Over the summer, Ellen grew more concerned. Elizabeth started worrying, frequently, that her parents had left the house, though in reality they have never done so, and in fact, live a very calm, well ordered life, which revolves around the children’s schedules. Nevertheless, Elizabeth has started waking up at night consumed by a panicky feeling that her parents are no longer there. Ellen worried that Elizabeth’s fears and preoccupations were getting the better of her. She considered consulting a specialist, but decided to wait and see how Elizabeth fared in the new school year.

Now, at the start of third grade, Elizabeth was once again unhappy. The first day she was put at a worktable with three girls she didn’t know well. Because of the schedule instead of eating lunch with her old familiar friends, she had to find new friends and didn’t quite know where to sit. She came home very distraught. Ellen wasn’t sure what she should do. She wanted Elizabeth to handle this on her own, but felt too worried that Elizabeth wouldn’t be able to. And as much as she wanted Elizabeth to learn how to tough things out, handle things on her own, and adjust, she also didn’t want her to begin a new school year miserable.

The next morning, Ellen went with her to school.

Together, they walked over to the teacher, who was getting things ready for the day, and greeting her students. Ellen said, “Elizabeth is having a hard time. Yesterday she was put at a table with children she doesn’t know, and it made the day hard for her”. Teacher and mother looked towards Elizabeth, who stared up with an emotion filled face- 1/3 embarrassed, 1/3 third tremulous, and 1/3 relieved. The teacher took Elizabeth by the hand and walked a little away from Ellen. Leaning down so that her ear was close to Elizabeth’s mouth she said, “Elizabeth. We can fix this. Tell me who you’d like to sit with.” Elizabeth whispered the names into her new teacher’s ear. The teacher said, loud enough so Ellen too could hear, “done!” Elizabeth’s small body softened with relief.

Ellen left, calling me up from her car to discuss it. “I’m not sure I did the right thing. I don’t want her to think I’m going to rush in and fix everything. The teachers reaction seemed to make everything better. But is it right for her to fix it like that for Elizabeth?”

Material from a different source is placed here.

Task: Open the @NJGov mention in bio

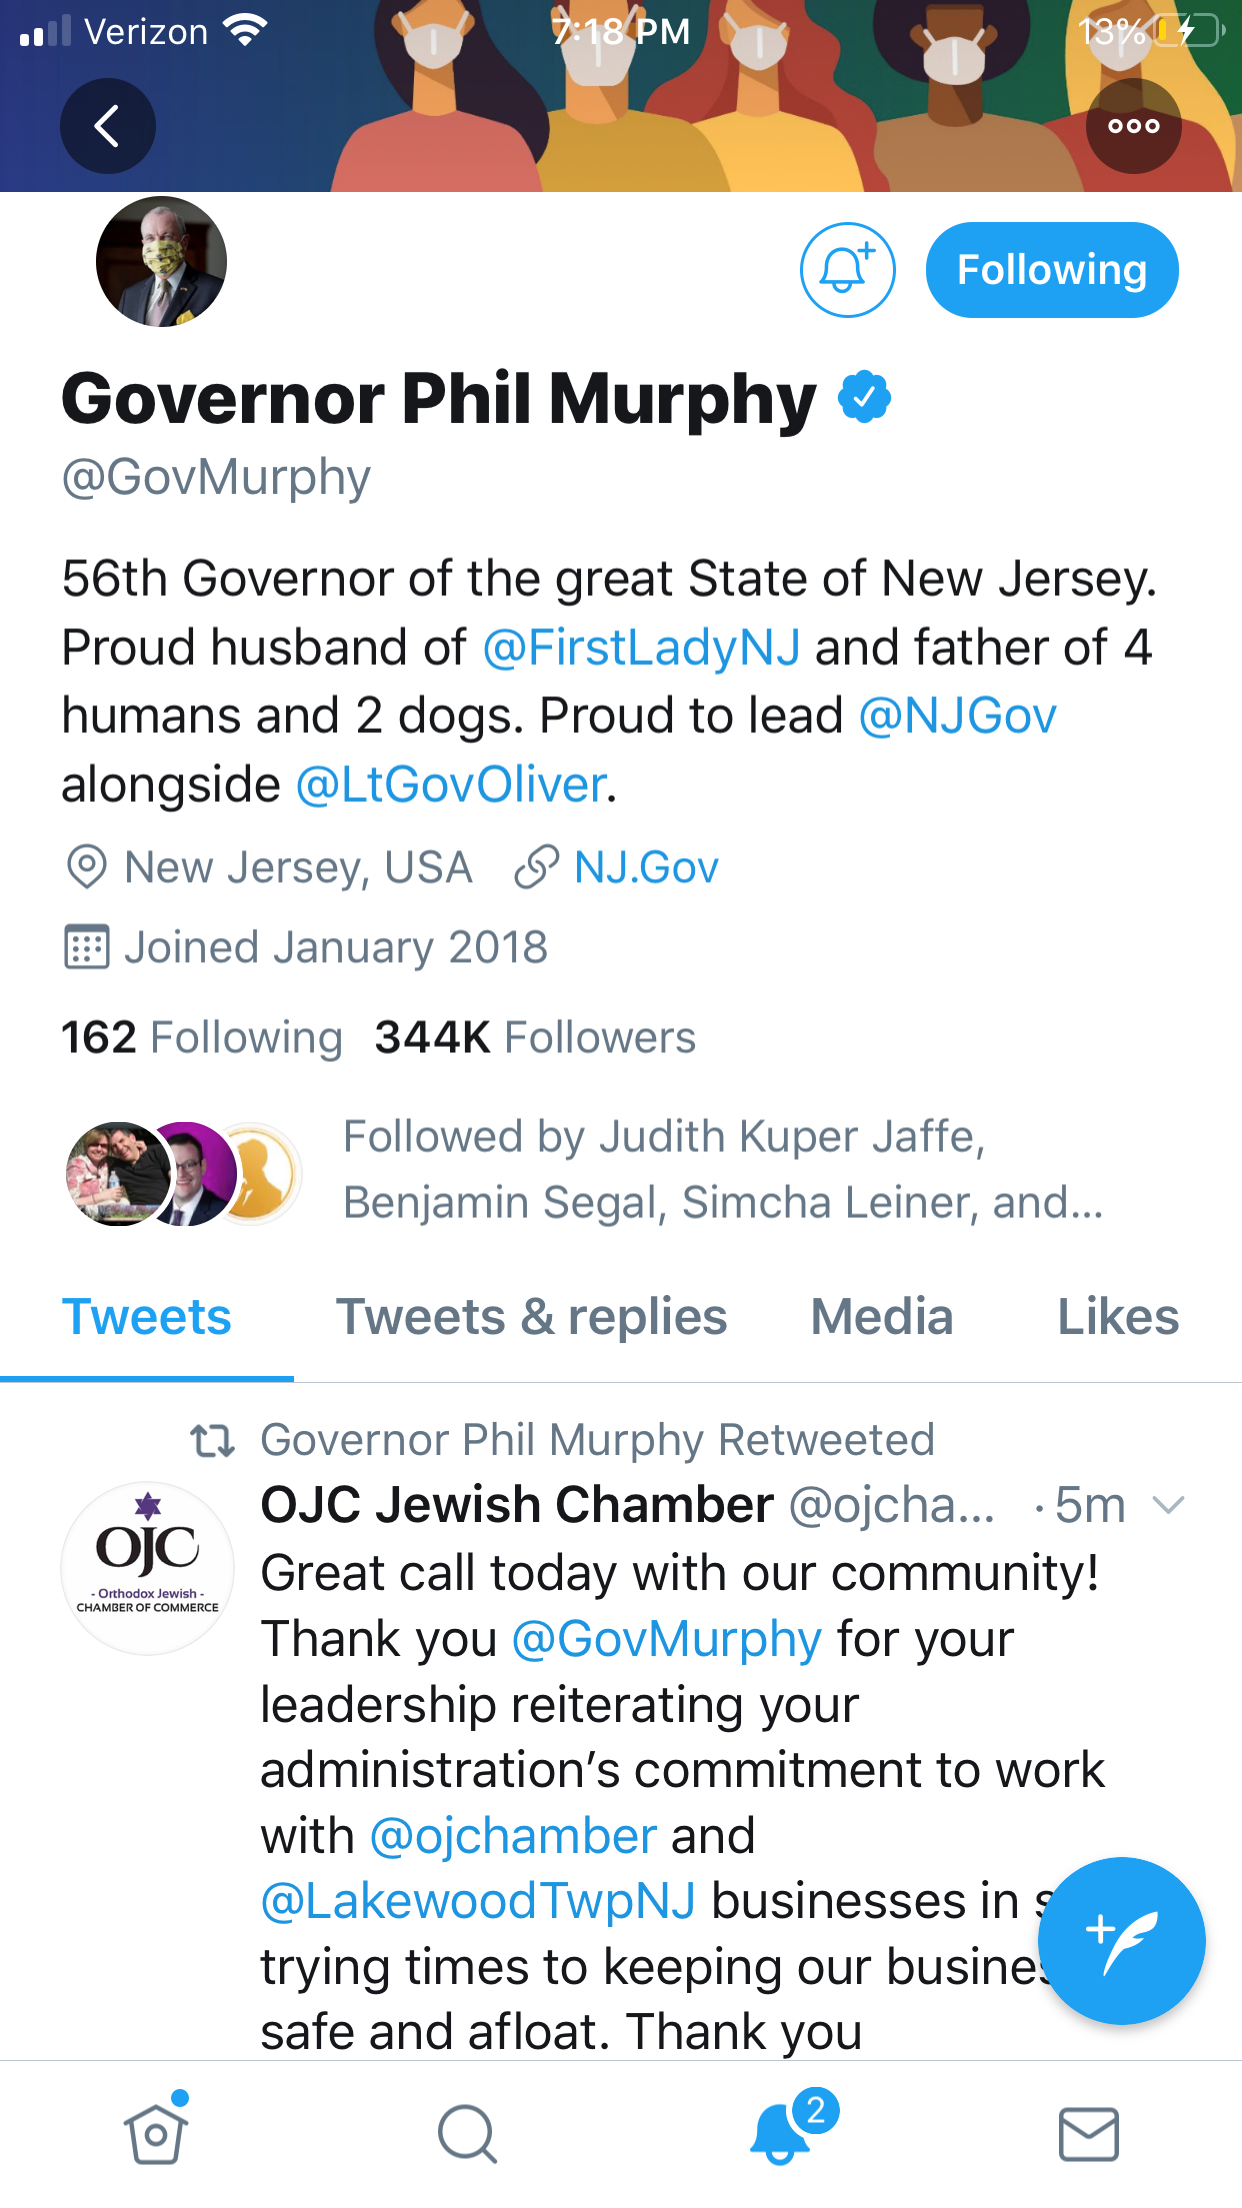Action: pos(957,716)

It seemed to me both of them had done just the right thing. Ellen showed Elizabeth that when things aren’t right, you should do what you can to make them better. She also showed Elizabeth that she trusted the teacher, and felt the teacher was an ally, who could help Elizabeth. Many parents these days are so caught up in their idea of advocating for their child, that they forget that building a partnership with a teacher is a wonderful way to help.

The teacher also did just the right thing. She used the exchange to build a bond with her new student, and to let Elizabeth know she was on Elizabeth’s side, eager to ease the way when possible. Teachers often do their best work in the moments that few notice or track.

Elizabeth is not going to outgrow her slight inhibition, and her worries and rituals may continue to dog her. But if her parents and her teachers help her figure out techniques for managing those worries (whether it’s a poached egg mantra or a straight forward conversation with a powerful person) she’s going to be fine.

It’s now the fourth week of the new school year. Elizabeth loves third grade.